Glenn Hubbard is part of the Republican establishment.
He was chairman of the Council of Economic Advisers under President George W. Bush, was an adviser to Mitt Romney in 2012 and is the current dean of the Columbia University Business School in New York.
Hubbard, who spoke Thursday at Butler Community College in El Dorado, thinks we must cut Social Security and Medicare for the rich in order to reduce the national debt and have enough left over to help struggling low-income workers.
Q. You talk about the need to reduce the federal debt and entitlements. How would you sell that as a priority to the economic losers of globalization who may be supporting Donald Trump or Bernie Sanders?
A. I think they’re the big winners from it. … We need to be doing more to support wages and work for low-income Americans, and we need to do more to prepare people for success for the labor market that we actually have. To do that means we have to take a hard look at the budget, to say, “Well, to do more of something, we going to have to do a bit less of something,” and, to me, it means trimming the rate of growth of Social Security and Medicare benefits for more affluent Americans.
Q. What’s your take on immigration?
A. High-skilled people, the U.S. should want as many as we can have. I mean, I’m dean of a school where 40 percent of my students are not Americans. It would be my dream that every one of those young men and women work in our country. They are the smartest people on the planet; why wouldn’t I want that?

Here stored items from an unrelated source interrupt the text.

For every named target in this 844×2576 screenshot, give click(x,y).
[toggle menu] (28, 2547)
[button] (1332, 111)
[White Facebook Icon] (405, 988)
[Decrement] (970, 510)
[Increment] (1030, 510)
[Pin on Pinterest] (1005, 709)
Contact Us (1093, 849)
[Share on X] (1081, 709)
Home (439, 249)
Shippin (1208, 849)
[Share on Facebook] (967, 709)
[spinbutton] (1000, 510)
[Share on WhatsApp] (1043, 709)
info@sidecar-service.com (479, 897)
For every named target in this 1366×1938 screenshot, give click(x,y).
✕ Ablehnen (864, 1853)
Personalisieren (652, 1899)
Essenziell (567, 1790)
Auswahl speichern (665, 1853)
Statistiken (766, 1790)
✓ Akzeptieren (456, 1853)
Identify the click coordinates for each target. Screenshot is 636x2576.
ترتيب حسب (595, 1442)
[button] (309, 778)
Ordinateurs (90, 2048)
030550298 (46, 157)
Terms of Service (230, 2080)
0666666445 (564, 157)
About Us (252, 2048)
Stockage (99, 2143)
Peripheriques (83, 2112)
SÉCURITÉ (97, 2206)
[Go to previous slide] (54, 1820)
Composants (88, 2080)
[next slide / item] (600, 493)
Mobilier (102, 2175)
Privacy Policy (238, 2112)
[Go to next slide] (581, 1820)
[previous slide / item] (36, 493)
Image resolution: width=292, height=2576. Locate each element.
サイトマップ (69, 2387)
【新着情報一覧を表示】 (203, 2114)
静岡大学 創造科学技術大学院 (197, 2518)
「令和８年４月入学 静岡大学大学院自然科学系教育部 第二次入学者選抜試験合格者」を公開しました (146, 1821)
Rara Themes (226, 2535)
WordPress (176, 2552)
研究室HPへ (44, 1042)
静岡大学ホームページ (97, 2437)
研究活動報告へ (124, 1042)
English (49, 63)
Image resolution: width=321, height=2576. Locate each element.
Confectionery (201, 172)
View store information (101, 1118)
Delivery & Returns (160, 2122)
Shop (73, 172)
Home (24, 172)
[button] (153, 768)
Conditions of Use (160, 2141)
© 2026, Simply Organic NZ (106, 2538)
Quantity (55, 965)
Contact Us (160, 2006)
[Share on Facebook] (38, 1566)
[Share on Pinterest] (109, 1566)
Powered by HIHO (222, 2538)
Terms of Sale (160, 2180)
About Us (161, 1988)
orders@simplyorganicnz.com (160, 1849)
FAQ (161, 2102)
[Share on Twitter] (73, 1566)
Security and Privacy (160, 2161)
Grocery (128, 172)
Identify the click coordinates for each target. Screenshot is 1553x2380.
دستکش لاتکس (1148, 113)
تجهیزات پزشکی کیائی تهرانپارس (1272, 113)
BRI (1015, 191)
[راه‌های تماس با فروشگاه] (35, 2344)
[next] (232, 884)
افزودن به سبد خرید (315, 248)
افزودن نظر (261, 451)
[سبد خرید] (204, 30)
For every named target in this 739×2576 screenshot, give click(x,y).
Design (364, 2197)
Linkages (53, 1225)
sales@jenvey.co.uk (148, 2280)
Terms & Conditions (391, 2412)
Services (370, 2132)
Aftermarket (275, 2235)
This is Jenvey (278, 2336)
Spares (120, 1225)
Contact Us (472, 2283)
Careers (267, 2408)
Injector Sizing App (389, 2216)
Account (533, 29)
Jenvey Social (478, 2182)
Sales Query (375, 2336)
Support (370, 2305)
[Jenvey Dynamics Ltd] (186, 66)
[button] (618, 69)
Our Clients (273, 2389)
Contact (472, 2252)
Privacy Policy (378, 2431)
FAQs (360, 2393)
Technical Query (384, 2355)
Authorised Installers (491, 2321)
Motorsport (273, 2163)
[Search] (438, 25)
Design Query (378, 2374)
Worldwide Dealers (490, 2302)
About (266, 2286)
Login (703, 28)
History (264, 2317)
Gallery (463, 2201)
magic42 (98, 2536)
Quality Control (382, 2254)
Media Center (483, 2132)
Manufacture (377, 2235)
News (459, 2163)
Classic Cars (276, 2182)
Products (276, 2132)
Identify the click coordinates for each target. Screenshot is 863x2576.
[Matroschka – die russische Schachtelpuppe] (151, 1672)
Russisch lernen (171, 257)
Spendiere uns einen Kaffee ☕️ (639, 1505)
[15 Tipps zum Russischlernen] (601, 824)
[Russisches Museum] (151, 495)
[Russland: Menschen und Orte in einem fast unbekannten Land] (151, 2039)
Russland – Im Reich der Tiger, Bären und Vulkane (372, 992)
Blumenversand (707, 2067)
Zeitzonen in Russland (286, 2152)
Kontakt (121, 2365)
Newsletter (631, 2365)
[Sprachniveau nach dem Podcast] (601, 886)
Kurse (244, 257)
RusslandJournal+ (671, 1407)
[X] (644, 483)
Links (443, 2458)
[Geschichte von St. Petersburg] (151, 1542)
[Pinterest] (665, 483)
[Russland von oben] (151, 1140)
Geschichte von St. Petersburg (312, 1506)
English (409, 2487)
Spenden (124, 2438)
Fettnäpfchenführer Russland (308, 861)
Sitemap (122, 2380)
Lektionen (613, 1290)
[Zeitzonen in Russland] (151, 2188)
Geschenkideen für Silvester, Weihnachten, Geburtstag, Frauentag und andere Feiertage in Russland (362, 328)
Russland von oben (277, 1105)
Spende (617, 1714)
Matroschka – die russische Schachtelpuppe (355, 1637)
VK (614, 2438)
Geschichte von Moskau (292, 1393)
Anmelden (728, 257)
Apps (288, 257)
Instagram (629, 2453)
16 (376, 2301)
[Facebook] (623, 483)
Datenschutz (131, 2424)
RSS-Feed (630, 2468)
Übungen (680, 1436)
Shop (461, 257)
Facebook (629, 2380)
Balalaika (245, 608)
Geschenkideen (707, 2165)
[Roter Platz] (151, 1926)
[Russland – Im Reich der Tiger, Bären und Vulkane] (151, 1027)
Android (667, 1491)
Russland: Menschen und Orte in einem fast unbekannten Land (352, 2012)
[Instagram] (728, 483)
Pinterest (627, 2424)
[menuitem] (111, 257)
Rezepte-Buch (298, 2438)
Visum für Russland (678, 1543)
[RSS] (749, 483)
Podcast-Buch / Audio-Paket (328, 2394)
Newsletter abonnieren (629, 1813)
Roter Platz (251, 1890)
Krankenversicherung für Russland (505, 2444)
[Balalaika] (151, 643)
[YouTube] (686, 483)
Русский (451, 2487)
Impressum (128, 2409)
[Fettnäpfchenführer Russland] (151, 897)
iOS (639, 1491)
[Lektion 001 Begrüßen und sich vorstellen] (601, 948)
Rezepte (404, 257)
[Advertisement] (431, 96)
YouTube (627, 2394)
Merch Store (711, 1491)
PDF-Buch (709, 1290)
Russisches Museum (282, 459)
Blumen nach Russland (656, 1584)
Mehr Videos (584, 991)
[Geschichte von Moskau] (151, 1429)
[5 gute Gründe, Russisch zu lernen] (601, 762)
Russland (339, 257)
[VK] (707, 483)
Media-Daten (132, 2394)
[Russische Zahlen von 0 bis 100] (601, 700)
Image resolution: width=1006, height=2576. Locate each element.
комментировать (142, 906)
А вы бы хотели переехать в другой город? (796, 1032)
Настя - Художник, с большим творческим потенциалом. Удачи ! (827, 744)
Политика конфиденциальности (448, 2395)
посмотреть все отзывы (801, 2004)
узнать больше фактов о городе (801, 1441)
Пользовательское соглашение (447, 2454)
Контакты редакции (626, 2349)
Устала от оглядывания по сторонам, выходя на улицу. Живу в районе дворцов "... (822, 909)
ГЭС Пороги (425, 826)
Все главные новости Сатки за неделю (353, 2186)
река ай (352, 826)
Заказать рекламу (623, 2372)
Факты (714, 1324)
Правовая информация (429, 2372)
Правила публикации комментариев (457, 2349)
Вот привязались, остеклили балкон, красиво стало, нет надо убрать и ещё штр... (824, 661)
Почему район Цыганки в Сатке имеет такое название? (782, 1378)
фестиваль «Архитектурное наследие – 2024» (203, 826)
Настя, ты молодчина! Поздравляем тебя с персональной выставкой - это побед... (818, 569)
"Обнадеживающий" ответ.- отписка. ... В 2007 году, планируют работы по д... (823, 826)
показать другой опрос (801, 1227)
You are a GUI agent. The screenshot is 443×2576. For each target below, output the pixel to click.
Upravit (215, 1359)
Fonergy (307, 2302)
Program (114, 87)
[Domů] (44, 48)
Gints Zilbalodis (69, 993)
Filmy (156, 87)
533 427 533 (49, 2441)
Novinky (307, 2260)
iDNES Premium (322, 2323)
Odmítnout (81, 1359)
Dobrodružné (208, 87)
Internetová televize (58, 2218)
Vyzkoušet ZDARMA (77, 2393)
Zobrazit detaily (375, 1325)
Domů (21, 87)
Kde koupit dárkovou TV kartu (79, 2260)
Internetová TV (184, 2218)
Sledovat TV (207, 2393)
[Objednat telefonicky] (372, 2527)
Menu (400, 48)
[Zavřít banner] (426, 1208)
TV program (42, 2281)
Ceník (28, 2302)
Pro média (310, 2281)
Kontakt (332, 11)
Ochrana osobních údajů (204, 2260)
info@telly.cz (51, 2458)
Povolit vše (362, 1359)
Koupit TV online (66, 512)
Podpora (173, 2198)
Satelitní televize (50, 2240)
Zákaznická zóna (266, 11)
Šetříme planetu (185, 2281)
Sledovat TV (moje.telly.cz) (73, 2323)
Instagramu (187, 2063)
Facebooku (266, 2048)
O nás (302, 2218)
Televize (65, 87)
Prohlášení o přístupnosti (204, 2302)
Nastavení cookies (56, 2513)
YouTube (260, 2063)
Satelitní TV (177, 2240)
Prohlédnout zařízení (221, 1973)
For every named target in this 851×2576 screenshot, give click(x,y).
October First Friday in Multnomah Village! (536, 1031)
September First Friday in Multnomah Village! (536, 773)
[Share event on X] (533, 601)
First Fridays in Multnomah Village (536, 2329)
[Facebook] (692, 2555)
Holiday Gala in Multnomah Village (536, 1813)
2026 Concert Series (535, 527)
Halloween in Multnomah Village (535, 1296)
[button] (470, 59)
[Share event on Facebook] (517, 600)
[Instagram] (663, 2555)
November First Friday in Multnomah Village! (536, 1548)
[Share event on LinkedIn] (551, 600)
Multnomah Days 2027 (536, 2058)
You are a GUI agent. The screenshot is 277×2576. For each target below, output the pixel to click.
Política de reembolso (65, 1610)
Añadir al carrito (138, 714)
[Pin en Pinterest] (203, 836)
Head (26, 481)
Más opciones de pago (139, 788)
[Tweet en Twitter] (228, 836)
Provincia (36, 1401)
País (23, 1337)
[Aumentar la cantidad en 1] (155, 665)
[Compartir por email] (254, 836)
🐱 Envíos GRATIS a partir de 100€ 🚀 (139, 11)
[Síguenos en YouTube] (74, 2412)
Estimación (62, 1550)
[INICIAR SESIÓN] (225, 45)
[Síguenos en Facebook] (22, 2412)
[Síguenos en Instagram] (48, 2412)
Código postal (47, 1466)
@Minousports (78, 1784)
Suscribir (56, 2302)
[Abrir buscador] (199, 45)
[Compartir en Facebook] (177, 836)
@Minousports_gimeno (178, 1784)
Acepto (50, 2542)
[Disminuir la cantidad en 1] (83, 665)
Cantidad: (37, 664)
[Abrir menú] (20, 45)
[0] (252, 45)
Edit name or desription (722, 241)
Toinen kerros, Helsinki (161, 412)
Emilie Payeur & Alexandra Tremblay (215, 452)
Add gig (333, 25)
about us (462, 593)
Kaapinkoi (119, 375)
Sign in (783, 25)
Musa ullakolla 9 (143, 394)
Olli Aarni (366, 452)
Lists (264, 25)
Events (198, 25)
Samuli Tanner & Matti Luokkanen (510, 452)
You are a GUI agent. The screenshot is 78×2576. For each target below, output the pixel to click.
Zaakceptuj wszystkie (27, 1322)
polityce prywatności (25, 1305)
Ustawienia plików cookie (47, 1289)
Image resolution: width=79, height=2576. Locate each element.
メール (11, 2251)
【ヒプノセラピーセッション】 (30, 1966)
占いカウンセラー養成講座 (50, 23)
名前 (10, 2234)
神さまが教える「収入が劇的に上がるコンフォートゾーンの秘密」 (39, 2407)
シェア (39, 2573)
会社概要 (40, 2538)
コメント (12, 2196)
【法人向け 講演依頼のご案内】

Then there is a second debate over low-skill immigrants, and that’s harder because there is evidence on both sides about the effect on the wages for domestic low-income people. To me, that’s a debate about helping people and supporting work, a more generous tax credit, things like that, rather than stopping immigration.
Q. What’s driving income inequality?
A. The biggest drivers are globalization and technological change, but I do worry about things like zoning restrictions that can make things like housing prices rise in value for people who already have assets and hurt people who don’t already have assets. And we do have a situation where with a large government we have people who try to advantage themselves, and we ought to be vigilant about that.
Q. How soon will the increase in the debt start cutting U.S. economic growth?
A. I think it’s very soon. If we had this discussion 15 or 20 years ago, we’d talk about “over the horizon” or “when the baby boomers retire.” Well, that’s happening now. We have an unsustainable debt burden, and the math is that we’ll have to raise taxes so much that it will kill growth or cut everything else to pay for it.
Q. If Trump is the Republican nominee, would you vote for Hillary Clinton?
A. I might write in my own name. Not sure. But I cannot vote for Donald Trump.